** Start SUPPLIED MATERIAL **

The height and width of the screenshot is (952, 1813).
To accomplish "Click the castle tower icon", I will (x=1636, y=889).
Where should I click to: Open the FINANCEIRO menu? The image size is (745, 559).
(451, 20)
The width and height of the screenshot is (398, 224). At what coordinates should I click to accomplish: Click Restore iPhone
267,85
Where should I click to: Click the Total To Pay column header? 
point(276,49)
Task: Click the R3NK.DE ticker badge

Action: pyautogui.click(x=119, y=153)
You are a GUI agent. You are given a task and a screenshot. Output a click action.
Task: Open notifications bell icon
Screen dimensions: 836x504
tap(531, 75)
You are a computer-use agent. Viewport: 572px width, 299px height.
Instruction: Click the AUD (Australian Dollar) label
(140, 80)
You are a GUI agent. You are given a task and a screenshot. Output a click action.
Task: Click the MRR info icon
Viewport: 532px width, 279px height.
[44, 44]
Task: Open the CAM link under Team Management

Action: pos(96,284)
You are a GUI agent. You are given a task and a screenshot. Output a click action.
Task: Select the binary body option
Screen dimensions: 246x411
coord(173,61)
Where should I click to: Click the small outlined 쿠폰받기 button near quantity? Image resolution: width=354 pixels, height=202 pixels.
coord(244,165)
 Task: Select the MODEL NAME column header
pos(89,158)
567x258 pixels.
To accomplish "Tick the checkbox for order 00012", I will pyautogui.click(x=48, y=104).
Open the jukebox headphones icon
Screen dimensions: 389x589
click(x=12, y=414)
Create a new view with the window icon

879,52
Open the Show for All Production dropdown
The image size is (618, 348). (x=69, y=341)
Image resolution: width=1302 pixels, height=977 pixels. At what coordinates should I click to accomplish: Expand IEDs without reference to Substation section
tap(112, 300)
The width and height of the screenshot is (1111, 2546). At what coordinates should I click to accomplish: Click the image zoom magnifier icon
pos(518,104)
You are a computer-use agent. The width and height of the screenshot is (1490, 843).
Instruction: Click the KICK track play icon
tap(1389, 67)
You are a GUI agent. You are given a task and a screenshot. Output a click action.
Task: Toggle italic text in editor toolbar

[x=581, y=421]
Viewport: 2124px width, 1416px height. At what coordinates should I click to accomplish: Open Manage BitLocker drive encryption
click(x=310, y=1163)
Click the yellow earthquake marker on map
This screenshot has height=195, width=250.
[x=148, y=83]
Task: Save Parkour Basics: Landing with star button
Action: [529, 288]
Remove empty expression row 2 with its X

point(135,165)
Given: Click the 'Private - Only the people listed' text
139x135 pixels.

** End SUPPLIED MATERIAL **

- WHAT IS BEING ASKED -
Convert the items between the lines holding "567x258 pixels." and "tap(112, 300)", inclusive, into a numbered list, omitting blank lines.

- EXERCISE RESULT -
1. 567x258 pixels.
2. To accomplish "Tick the checkbox for order 00012", I will pyautogui.click(x=48, y=104).
3. Open the jukebox headphones icon
4. Screen dimensions: 389x589
5. click(x=12, y=414)
6. Create a new view with the window icon
7. 879,52
8. Open the Show for All Production dropdown
9. The image size is (618, 348). (x=69, y=341)
10. Image resolution: width=1302 pixels, height=977 pixels. At what coordinates should I click to accomplish: Expand IEDs without reference to Substation section
11. tap(112, 300)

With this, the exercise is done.